Problem to work on:
From the first line to the last, reproduce the data exactly.

· · · ·

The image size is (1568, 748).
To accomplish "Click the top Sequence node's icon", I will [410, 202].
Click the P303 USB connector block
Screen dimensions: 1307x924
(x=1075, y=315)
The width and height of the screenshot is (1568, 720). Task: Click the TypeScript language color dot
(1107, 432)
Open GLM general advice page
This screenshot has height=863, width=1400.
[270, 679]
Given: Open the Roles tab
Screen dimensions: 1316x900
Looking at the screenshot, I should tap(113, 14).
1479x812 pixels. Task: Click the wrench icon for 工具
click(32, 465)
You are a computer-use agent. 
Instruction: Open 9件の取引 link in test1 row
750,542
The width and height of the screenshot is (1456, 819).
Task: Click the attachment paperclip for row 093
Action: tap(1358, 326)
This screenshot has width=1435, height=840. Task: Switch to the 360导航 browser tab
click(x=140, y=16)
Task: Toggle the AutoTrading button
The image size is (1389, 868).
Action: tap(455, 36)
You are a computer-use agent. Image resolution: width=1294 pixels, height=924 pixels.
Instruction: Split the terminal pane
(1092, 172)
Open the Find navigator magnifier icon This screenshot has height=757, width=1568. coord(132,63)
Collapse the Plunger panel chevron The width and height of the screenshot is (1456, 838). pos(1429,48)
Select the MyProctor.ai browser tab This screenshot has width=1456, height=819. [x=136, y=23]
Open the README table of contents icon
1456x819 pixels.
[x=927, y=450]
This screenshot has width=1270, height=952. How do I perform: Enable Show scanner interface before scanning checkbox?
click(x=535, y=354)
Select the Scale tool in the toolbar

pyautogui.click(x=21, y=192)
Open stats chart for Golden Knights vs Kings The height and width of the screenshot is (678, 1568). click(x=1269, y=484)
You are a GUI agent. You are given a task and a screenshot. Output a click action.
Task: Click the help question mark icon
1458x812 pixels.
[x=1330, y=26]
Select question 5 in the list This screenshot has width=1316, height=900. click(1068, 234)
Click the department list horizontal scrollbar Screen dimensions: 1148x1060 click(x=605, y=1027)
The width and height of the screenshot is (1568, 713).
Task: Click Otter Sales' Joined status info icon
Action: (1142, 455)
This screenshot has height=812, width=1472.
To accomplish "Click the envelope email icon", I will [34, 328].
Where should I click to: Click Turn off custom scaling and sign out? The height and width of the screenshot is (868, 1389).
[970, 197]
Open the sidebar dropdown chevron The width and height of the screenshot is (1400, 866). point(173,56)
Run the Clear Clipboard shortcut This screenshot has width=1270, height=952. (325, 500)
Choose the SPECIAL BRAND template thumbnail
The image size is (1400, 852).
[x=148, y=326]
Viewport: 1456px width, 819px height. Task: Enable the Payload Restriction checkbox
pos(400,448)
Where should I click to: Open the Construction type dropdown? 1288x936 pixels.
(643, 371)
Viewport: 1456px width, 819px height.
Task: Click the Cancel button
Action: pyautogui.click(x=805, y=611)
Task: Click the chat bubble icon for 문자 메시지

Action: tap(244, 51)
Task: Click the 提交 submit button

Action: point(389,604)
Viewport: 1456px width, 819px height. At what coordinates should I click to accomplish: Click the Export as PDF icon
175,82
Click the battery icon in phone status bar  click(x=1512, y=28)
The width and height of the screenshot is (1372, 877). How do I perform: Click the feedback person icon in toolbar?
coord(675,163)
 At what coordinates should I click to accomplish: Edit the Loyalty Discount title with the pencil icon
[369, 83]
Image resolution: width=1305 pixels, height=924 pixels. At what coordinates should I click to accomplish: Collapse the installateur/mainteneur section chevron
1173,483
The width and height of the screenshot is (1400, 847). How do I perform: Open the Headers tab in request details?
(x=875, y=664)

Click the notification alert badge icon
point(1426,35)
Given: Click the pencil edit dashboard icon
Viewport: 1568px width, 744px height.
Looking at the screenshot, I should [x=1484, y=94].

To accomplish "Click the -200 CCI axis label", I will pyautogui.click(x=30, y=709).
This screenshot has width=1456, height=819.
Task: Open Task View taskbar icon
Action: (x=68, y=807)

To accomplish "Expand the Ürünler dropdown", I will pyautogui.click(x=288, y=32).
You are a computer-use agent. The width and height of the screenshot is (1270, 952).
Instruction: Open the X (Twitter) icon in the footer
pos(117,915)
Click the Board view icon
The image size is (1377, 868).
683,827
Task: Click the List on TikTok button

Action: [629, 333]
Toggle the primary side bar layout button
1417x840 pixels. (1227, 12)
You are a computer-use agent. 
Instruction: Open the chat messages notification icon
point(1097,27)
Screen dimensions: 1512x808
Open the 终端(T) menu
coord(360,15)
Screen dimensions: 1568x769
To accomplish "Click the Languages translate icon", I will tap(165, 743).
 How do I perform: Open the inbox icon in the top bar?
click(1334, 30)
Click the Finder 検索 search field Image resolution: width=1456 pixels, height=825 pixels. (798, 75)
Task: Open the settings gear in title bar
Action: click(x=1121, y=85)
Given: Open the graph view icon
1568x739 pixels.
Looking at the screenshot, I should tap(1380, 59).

· · · ·

Task result:
The image size is (1568, 748).
To accomplish "Click the top Sequence node's icon", I will [410, 202].
Click the P303 USB connector block
Screen dimensions: 1307x924
(x=1075, y=315)
The width and height of the screenshot is (1568, 720). Task: Click the TypeScript language color dot
(1107, 432)
Open GLM general advice page
This screenshot has height=863, width=1400.
[270, 679]
Given: Open the Roles tab
Screen dimensions: 1316x900
Looking at the screenshot, I should tap(113, 14).
1479x812 pixels. Task: Click the wrench icon for 工具
click(32, 465)
You are a computer-use agent. 
Instruction: Open 9件の取引 link in test1 row
750,542
The width and height of the screenshot is (1456, 819).
Task: Click the attachment paperclip for row 093
Action: tap(1358, 326)
This screenshot has width=1435, height=840. Task: Switch to the 360导航 browser tab
click(x=140, y=16)
Task: Toggle the AutoTrading button
The image size is (1389, 868).
Action: tap(455, 36)
You are a computer-use agent. Image resolution: width=1294 pixels, height=924 pixels.
Instruction: Split the terminal pane
(1092, 172)
Open the Find navigator magnifier icon This screenshot has height=757, width=1568. coord(132,63)
Collapse the Plunger panel chevron The width and height of the screenshot is (1456, 838). pos(1429,48)
Select the MyProctor.ai browser tab This screenshot has width=1456, height=819. [x=136, y=23]
Open the README table of contents icon
1456x819 pixels.
[x=927, y=450]
This screenshot has width=1270, height=952. How do I perform: Enable Show scanner interface before scanning checkbox?
click(x=535, y=354)
Select the Scale tool in the toolbar

pyautogui.click(x=21, y=192)
Open stats chart for Golden Knights vs Kings The height and width of the screenshot is (678, 1568). click(x=1269, y=484)
You are a GUI agent. You are given a task and a screenshot. Output a click action.
Task: Click the help question mark icon
1458x812 pixels.
[x=1330, y=26]
Select question 5 in the list This screenshot has width=1316, height=900. click(1068, 234)
Click the department list horizontal scrollbar Screen dimensions: 1148x1060 click(x=605, y=1027)
The width and height of the screenshot is (1568, 713).
Task: Click Otter Sales' Joined status info icon
Action: (1142, 455)
This screenshot has height=812, width=1472.
To accomplish "Click the envelope email icon", I will [34, 328].
Where should I click to: Click Turn off custom scaling and sign out? The height and width of the screenshot is (868, 1389).
[970, 197]
Open the sidebar dropdown chevron The width and height of the screenshot is (1400, 866). point(173,56)
Run the Clear Clipboard shortcut This screenshot has width=1270, height=952. (325, 500)
Choose the SPECIAL BRAND template thumbnail
The image size is (1400, 852).
[x=148, y=326]
Viewport: 1456px width, 819px height. Task: Enable the Payload Restriction checkbox
pos(400,448)
Where should I click to: Open the Construction type dropdown? 1288x936 pixels.
(643, 371)
Viewport: 1456px width, 819px height.
Task: Click the Cancel button
Action: pyautogui.click(x=805, y=611)
Task: Click the chat bubble icon for 문자 메시지

Action: tap(244, 51)
Task: Click the 提交 submit button

Action: point(389,604)
Viewport: 1456px width, 819px height. At what coordinates should I click to accomplish: Click the Export as PDF icon
175,82
Click the battery icon in phone status bar  click(x=1512, y=28)
The width and height of the screenshot is (1372, 877). How do I perform: Click the feedback person icon in toolbar?
coord(675,163)
 At what coordinates should I click to accomplish: Edit the Loyalty Discount title with the pencil icon
[369, 83]
Image resolution: width=1305 pixels, height=924 pixels. At what coordinates should I click to accomplish: Collapse the installateur/mainteneur section chevron
1173,483
The width and height of the screenshot is (1400, 847). How do I perform: Open the Headers tab in request details?
(x=875, y=664)

Click the notification alert badge icon
point(1426,35)
Given: Click the pencil edit dashboard icon
Viewport: 1568px width, 744px height.
Looking at the screenshot, I should [x=1484, y=94].

To accomplish "Click the -200 CCI axis label", I will pyautogui.click(x=30, y=709).
This screenshot has width=1456, height=819.
Task: Open Task View taskbar icon
Action: (x=68, y=807)

To accomplish "Expand the Ürünler dropdown", I will pyautogui.click(x=288, y=32).
You are a computer-use agent. The width and height of the screenshot is (1270, 952).
Instruction: Open the X (Twitter) icon in the footer
pos(117,915)
Click the Board view icon
The image size is (1377, 868).
683,827
Task: Click the List on TikTok button

Action: [629, 333]
Toggle the primary side bar layout button
1417x840 pixels. (1227, 12)
You are a computer-use agent. 
Instruction: Open the chat messages notification icon
point(1097,27)
Screen dimensions: 1512x808
Open the 终端(T) menu
coord(360,15)
Screen dimensions: 1568x769
To accomplish "Click the Languages translate icon", I will tap(165, 743).
 How do I perform: Open the inbox icon in the top bar?
click(1334, 30)
Click the Finder 検索 search field Image resolution: width=1456 pixels, height=825 pixels. (798, 75)
Task: Open the settings gear in title bar
Action: click(x=1121, y=85)
Given: Open the graph view icon
1568x739 pixels.
Looking at the screenshot, I should tap(1380, 59).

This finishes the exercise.